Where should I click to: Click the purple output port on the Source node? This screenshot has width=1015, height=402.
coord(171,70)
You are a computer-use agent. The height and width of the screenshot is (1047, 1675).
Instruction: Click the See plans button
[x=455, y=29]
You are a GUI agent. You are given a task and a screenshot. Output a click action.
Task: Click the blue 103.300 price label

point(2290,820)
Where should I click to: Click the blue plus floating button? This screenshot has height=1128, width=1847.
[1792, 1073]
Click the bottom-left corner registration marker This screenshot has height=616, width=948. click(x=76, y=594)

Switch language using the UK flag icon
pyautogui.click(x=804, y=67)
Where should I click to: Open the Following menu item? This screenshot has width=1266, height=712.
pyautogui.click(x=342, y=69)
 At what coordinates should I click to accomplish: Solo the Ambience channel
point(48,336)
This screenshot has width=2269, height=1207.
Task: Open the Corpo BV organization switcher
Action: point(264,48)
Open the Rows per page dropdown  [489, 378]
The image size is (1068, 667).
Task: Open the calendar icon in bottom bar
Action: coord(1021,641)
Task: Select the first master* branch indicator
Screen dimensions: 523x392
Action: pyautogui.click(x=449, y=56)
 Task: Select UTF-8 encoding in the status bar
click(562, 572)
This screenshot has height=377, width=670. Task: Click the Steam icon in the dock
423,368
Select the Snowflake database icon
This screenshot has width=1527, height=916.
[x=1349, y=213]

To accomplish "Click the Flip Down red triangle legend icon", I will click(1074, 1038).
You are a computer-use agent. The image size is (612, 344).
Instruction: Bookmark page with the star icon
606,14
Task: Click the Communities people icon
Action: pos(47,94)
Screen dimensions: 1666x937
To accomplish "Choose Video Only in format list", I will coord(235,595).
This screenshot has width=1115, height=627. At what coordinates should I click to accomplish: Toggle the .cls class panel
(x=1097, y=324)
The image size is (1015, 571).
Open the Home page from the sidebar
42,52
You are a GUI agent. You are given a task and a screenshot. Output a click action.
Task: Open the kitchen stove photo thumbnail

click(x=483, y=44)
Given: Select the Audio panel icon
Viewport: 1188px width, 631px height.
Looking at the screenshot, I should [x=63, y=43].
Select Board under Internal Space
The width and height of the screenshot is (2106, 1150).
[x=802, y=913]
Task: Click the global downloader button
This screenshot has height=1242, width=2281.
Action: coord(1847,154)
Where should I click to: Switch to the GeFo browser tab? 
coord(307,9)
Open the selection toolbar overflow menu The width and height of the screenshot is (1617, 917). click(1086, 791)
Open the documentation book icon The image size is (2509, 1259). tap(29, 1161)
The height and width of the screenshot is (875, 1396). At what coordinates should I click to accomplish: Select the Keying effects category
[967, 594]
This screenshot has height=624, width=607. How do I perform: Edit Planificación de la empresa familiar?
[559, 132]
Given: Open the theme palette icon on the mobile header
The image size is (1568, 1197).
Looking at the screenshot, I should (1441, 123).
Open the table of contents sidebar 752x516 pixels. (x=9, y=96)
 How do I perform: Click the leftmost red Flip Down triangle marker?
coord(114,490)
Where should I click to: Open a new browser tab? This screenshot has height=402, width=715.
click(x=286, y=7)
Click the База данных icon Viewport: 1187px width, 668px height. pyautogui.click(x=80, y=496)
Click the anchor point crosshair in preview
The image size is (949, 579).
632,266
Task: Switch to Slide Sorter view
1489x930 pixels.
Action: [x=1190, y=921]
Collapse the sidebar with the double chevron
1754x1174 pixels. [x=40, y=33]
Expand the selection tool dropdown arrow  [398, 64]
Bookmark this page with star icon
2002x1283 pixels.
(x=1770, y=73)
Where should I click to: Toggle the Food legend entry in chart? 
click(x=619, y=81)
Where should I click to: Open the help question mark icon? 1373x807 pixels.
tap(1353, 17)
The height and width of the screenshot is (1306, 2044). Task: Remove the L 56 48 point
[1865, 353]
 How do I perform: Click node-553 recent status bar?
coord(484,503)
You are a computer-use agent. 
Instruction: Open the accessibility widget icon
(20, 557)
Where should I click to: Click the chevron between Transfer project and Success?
□ □ □ □ □ □ □
◆ **WHAT NEEDS TO BE DONE**: The expected response is the full set of records, reproduced exactly.

◆ **RESULT FOR THIS EXERCISE**:
Where should I click to: Click the purple output port on the Source node? This screenshot has width=1015, height=402.
coord(171,70)
You are a computer-use agent. The height and width of the screenshot is (1047, 1675).
Instruction: Click the See plans button
[x=455, y=29]
You are a GUI agent. You are given a task and a screenshot. Output a click action.
Task: Click the blue 103.300 price label

point(2290,820)
Where should I click to: Click the blue plus floating button? This screenshot has height=1128, width=1847.
[1792, 1073]
Click the bottom-left corner registration marker This screenshot has height=616, width=948. click(x=76, y=594)

Switch language using the UK flag icon
pyautogui.click(x=804, y=67)
Where should I click to: Open the Following menu item? This screenshot has width=1266, height=712.
pyautogui.click(x=342, y=69)
 At what coordinates should I click to accomplish: Solo the Ambience channel
point(48,336)
This screenshot has width=2269, height=1207.
Task: Open the Corpo BV organization switcher
Action: point(264,48)
Open the Rows per page dropdown  [489, 378]
The image size is (1068, 667).
Task: Open the calendar icon in bottom bar
Action: coord(1021,641)
Task: Select the first master* branch indicator
Screen dimensions: 523x392
Action: pyautogui.click(x=449, y=56)
 Task: Select UTF-8 encoding in the status bar
click(562, 572)
This screenshot has height=377, width=670. Task: Click the Steam icon in the dock
423,368
Select the Snowflake database icon
This screenshot has width=1527, height=916.
[x=1349, y=213]

To accomplish "Click the Flip Down red triangle legend icon", I will click(1074, 1038).
You are a computer-use agent. The image size is (612, 344).
Instruction: Bookmark page with the star icon
606,14
Task: Click the Communities people icon
Action: pos(47,94)
Screen dimensions: 1666x937
To accomplish "Choose Video Only in format list", I will coord(235,595).
This screenshot has width=1115, height=627. At what coordinates should I click to accomplish: Toggle the .cls class panel
(x=1097, y=324)
The image size is (1015, 571).
Open the Home page from the sidebar
42,52
You are a GUI agent. You are given a task and a screenshot. Output a click action.
Task: Open the kitchen stove photo thumbnail

click(x=483, y=44)
Given: Select the Audio panel icon
Viewport: 1188px width, 631px height.
Looking at the screenshot, I should [x=63, y=43].
Select Board under Internal Space
The width and height of the screenshot is (2106, 1150).
[x=802, y=913]
Task: Click the global downloader button
This screenshot has height=1242, width=2281.
Action: coord(1847,154)
Where should I click to: Switch to the GeFo browser tab? 
coord(307,9)
Open the selection toolbar overflow menu The width and height of the screenshot is (1617, 917). click(1086, 791)
Open the documentation book icon The image size is (2509, 1259). tap(29, 1161)
The height and width of the screenshot is (875, 1396). At what coordinates should I click to accomplish: Select the Keying effects category
[967, 594]
This screenshot has height=624, width=607. How do I perform: Edit Planificación de la empresa familiar?
[559, 132]
Given: Open the theme palette icon on the mobile header
The image size is (1568, 1197).
Looking at the screenshot, I should (1441, 123).
Open the table of contents sidebar 752x516 pixels. (x=9, y=96)
 How do I perform: Click the leftmost red Flip Down triangle marker?
coord(114,490)
Where should I click to: Open a new browser tab? This screenshot has height=402, width=715.
click(x=286, y=7)
Click the База данных icon Viewport: 1187px width, 668px height. pyautogui.click(x=80, y=496)
Click the anchor point crosshair in preview
The image size is (949, 579).
632,266
Task: Switch to Slide Sorter view
1489x930 pixels.
Action: [x=1190, y=921]
Collapse the sidebar with the double chevron
1754x1174 pixels. [x=40, y=33]
Expand the selection tool dropdown arrow  [398, 64]
Bookmark this page with star icon
2002x1283 pixels.
(x=1770, y=73)
Where should I click to: Toggle the Food legend entry in chart? 
click(x=619, y=81)
Where should I click to: Open the help question mark icon? 1373x807 pixels.
tap(1353, 17)
The height and width of the screenshot is (1306, 2044). Task: Remove the L 56 48 point
[1865, 353]
 How do I perform: Click node-553 recent status bar?
coord(484,503)
You are a computer-use agent. 
Instruction: Open the accessibility widget icon
(20, 557)
Where should I click to: Click the chevron between Transfer project and Success?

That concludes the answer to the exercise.